* Records to use *
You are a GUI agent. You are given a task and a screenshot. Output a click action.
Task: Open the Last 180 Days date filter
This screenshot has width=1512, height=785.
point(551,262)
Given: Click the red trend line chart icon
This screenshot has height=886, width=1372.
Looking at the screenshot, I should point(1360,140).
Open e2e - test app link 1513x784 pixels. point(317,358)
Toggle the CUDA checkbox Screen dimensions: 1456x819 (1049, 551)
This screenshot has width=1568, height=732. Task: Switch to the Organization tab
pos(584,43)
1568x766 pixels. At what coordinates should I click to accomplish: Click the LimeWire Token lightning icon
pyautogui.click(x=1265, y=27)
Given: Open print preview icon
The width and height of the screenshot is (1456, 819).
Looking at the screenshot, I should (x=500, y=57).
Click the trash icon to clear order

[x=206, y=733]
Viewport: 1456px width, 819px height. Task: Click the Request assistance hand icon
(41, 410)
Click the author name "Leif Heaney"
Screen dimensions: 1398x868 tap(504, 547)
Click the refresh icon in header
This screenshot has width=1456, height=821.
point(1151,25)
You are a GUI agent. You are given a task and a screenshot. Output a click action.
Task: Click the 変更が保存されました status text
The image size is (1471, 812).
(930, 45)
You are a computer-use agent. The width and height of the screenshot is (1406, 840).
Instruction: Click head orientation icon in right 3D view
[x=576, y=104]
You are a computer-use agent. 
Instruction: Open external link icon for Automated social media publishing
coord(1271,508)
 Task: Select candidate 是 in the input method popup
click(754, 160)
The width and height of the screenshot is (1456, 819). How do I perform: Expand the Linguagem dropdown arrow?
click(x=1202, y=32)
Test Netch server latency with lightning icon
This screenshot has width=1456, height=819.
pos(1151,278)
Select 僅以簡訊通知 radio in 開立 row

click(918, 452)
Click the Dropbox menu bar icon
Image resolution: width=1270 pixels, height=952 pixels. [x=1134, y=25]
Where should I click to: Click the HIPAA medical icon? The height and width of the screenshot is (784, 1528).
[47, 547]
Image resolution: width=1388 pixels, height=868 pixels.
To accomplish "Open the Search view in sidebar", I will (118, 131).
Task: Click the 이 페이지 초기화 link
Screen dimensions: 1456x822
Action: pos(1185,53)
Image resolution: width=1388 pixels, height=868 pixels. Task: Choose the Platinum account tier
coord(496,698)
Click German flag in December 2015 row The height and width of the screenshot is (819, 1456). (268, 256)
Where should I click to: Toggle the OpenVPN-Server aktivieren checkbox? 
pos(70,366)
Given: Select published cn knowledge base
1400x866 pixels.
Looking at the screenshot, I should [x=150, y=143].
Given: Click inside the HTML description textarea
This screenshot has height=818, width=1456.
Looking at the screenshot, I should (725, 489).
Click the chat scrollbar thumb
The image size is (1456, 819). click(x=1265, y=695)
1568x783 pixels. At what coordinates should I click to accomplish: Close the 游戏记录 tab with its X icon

* Work required *
Restate the tail of the listing word for word, beginning at the line containing "Instruction: Click head".

* Output for this task *
Instruction: Click head orientation icon in right 3D view
[x=576, y=104]
You are a computer-use agent. 
Instruction: Open external link icon for Automated social media publishing
coord(1271,508)
 Task: Select candidate 是 in the input method popup
click(754, 160)
The width and height of the screenshot is (1456, 819). How do I perform: Expand the Linguagem dropdown arrow?
click(x=1202, y=32)
Test Netch server latency with lightning icon
This screenshot has width=1456, height=819.
pos(1151,278)
Select 僅以簡訊通知 radio in 開立 row

click(918, 452)
Click the Dropbox menu bar icon
Image resolution: width=1270 pixels, height=952 pixels. [x=1134, y=25]
Where should I click to: Click the HIPAA medical icon? The height and width of the screenshot is (784, 1528).
[47, 547]
Image resolution: width=1388 pixels, height=868 pixels.
To accomplish "Open the Search view in sidebar", I will (118, 131).
Task: Click the 이 페이지 초기화 link
Screen dimensions: 1456x822
Action: pos(1185,53)
Image resolution: width=1388 pixels, height=868 pixels. Task: Choose the Platinum account tier
coord(496,698)
Click German flag in December 2015 row The height and width of the screenshot is (819, 1456). (268, 256)
Where should I click to: Toggle the OpenVPN-Server aktivieren checkbox? 
pos(70,366)
Given: Select published cn knowledge base
1400x866 pixels.
Looking at the screenshot, I should [x=150, y=143].
Given: Click inside the HTML description textarea
This screenshot has height=818, width=1456.
Looking at the screenshot, I should (725, 489).
Click the chat scrollbar thumb
The image size is (1456, 819). click(x=1265, y=695)
1568x783 pixels. At what coordinates should I click to accomplish: Close the 游戏记录 tab with its X icon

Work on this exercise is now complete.